Using that definition, your function with "holes" won't be differentiable because f(5) = 5 and for h ≠ 0, $\frac{ f(5 + h ) - f(5) } { h } = \frac{ 2( 5 + h ) - 5 }{ h } = \frac{ 5 + 2h }{ h } = \frac{ 5 }{ h } + 2$ which obviously diverges. This is because your secant lines have one endpoint "stuck inside the hole" and thus they will become more and more "vertical" as the other endpoint approaches 5.

Although I agree, there is some sense in which this function still looks like it could have a slope at x = 5. It doesn't, by the derivative definition. But our eyes are accustomed to continuity, and since the slope is 2 everywhere except at 5, we like to "imagine" that the function still has a tangent with slope 2 at x = 5.

This notion can be stated more rigorously by saying that, although $f'(5)$ does not exist, $\lim_{ x \rightarrow 5 } f'(x)$ does exist. This is as nice as it gets for non-differentiable functions. Most non-differentiable functions will look less "smooth" because their slopes don't converge to a limit. Say, for the absolute value function, the corner at x = 0 has -1 and 1 and the two possible slopes, but the limit of the derivatives as x approaches 0 from both sides does not exist.
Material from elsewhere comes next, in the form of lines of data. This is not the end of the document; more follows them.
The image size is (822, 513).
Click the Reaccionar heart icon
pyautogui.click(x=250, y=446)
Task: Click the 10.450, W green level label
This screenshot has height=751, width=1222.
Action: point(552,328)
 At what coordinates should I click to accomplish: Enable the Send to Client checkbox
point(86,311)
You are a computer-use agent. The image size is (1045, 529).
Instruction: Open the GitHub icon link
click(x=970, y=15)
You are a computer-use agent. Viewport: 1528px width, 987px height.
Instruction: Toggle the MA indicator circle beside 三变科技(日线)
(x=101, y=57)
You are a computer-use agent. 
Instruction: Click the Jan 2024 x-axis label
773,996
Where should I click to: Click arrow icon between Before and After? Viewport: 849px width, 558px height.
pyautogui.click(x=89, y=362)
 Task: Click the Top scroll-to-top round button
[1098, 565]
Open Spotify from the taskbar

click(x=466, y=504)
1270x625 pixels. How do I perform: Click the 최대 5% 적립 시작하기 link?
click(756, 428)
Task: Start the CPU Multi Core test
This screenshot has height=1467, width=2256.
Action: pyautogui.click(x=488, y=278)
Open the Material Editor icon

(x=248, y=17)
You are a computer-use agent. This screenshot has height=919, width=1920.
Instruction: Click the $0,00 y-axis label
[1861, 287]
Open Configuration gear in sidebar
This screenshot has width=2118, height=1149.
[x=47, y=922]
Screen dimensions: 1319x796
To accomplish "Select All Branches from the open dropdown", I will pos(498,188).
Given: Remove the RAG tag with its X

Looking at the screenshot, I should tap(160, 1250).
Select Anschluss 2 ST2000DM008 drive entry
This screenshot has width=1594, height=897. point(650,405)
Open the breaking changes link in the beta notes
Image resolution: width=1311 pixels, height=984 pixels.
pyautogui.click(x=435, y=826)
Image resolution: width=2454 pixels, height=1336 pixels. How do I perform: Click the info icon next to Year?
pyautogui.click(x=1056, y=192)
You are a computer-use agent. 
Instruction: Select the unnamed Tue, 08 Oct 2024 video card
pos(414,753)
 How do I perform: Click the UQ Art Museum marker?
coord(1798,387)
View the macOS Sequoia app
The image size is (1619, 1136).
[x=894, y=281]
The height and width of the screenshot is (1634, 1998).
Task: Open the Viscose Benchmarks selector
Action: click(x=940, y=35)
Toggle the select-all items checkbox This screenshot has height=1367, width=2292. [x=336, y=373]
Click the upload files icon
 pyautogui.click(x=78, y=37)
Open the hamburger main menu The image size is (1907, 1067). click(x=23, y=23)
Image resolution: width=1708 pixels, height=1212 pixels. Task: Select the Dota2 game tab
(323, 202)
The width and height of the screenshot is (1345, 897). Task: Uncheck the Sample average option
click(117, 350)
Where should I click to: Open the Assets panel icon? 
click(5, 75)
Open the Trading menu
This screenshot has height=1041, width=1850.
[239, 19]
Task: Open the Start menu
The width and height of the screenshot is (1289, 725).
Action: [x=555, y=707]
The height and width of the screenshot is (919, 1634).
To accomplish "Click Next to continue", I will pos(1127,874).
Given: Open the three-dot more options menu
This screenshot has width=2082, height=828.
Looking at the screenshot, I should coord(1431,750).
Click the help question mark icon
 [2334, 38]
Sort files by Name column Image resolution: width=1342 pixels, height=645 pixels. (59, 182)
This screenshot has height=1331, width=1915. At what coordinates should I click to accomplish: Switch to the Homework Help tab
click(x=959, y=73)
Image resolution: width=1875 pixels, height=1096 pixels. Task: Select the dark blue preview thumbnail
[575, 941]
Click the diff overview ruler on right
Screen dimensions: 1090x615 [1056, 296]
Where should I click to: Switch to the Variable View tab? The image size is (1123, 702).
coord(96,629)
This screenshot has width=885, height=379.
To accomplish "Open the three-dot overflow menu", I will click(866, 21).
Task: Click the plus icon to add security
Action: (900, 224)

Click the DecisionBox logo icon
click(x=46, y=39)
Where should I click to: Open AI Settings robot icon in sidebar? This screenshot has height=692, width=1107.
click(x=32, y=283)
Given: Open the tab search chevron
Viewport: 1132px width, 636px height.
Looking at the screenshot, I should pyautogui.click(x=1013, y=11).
P.S. This is not a jump discontinuity. This type of discontinuity is called a "removable discontinuity", because we could modify the value of f at 5 and make it continuous there.

Last edited: Aug 1, 2013
9. Aug 3, 2013

### CuriousBanker

Ahh, I get it now...since we are approaching 5, and there is a hole, the line keeps slanting more and more vertical....I see now, thanks everybody

10. Dec 27, 2016

### Mireia

If a function is differentiable at point x, then it is continuous at that point. By counter-reciprocal, if a function is not continuous at point x, then it is not differentiable either.

11. Jan 1, 2017

### Stephen Tashi

It's not clear what you mean by "with epsilon delta". Yes, the definition of derivative does traditionally mention the variables epsilon and delta, but it doesn't define any process called "using epsilon delta". I think you are using that phrase to stand for some intuitive way of visualizing limits. The definition of derivative doesn't answer an intuitive question. The definition means what it says. Mathematics is legalistic. The mathematical answer about why your example isn't differentiable at x = 5 is that the definition of derivative implies that your function isn't differentiable at x = 5. Case closed! We can consider the question of "Why is the definition of derivative chosen to be the way it is?" That is a sociological question because it concerns choices made by human beings. Some of the answers you are getting explain that the standard definition of derivative is convenient for mathematicians.